6. FUTURE PERSPECTIVES: T1 Mapping & Diffusion tensor Imaging

The use of classic CMR tissue characterization techniques such as LGE imaging has been demonstrated to significantly improve the detection and characterization of the arrhythmogenic substrate in patients with apparently idiopathic VAs. However, LGE imaging is unable to identify abnormal electrophysiologic findings at the site of origin of VAs in about one third of the cases [63-65]. This phenomenon may be related to the presence of interstitial fibrosis, which is undetectable by LGE imaging. The LGE technique, that relies on the difference in signal intensity between pathologic and normal myocardium, is indeed useful to identify focal areas of myocardial necrosis or replacement fibrosis; conversely, it fails when dealing with diseases (particularly non-ischemic cardiomyopathies) leading to interstitial myocardial fibrosis only, as the amount of fibrotic tissue may not reach the critical amount needed to be detected by LGE imaging [66, 67]. Some emerging techniques like T1-mapping and diffusion tensor imaging may overcome this limitation and lead to a better characterization of the arrhythmic substrate [68].

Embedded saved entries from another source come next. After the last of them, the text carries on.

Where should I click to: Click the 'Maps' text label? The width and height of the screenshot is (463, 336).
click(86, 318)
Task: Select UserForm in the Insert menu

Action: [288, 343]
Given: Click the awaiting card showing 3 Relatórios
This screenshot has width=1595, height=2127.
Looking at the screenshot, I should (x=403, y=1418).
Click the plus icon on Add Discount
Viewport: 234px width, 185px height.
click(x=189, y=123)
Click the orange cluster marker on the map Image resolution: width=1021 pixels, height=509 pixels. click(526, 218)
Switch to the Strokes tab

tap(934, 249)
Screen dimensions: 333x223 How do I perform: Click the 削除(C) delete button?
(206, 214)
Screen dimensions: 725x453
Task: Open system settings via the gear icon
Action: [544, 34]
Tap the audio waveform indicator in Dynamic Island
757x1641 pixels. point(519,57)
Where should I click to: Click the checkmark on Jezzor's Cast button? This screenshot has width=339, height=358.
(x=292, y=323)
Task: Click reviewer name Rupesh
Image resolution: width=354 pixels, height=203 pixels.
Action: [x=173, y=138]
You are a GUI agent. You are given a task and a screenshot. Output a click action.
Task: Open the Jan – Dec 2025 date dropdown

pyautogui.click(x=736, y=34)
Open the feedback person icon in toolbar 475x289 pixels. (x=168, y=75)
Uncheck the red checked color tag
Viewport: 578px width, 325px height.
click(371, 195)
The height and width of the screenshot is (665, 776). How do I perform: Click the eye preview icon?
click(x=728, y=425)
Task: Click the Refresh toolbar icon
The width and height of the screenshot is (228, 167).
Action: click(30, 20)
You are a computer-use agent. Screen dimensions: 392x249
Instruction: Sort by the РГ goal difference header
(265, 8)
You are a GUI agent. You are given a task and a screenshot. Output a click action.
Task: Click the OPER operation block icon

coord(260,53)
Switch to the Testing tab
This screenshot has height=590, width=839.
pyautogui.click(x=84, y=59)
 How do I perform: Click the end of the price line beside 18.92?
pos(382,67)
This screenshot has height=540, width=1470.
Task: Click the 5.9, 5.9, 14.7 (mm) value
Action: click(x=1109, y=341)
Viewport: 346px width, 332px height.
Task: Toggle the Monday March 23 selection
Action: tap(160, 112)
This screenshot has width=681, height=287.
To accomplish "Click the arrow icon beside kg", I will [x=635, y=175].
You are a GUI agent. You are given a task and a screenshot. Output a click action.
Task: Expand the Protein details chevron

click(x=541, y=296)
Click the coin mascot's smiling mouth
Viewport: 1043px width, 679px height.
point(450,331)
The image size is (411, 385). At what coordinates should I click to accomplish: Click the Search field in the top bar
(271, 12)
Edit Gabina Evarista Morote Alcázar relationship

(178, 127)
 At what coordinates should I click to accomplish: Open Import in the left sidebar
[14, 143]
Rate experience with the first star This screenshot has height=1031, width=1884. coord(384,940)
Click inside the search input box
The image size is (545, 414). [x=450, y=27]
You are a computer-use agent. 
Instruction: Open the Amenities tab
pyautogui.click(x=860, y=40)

The T1 mapping technique allows the measurement of native (i.e. pre-contrast) and post gadolinium-based contrast media injection myocardial T1 value, and enables the calculation of the myocardial extracellular volume fraction, which represents the amount of interstitial fibrosis [69]. Among the several MRI sequences proposed for T1 mapping, the Modified Look-Locker Inversion-recovery (MOLLI), is currently the most widely used; originally described by Messroghli et al. [70]. It consists of a single shot TrueFISP image with acquisitions over different inversion time readouts allowing for magnetization recovery of a few seconds after 3 to 5 readouts. After pre-contrast and post-contrast image acquisition, T1 parametric maps are generated, which are used for the measurement of myocardial T1 values; patients affected by cardiac diseases leading to increased extracellular space have longer native T1 values and shorter T1 values after gadolinium administration with delayed normalization with contrast wash-out. The few experiences reported so far on the potential application of T1-mapping in VT substrate characterization in patients without clear evidence of LGE have shown consistency between increased native T1 values, low-voltage areas on EAM and VT sites of origin (Fig. 7) [64, 71].

Fig. (7).

Fig. (7)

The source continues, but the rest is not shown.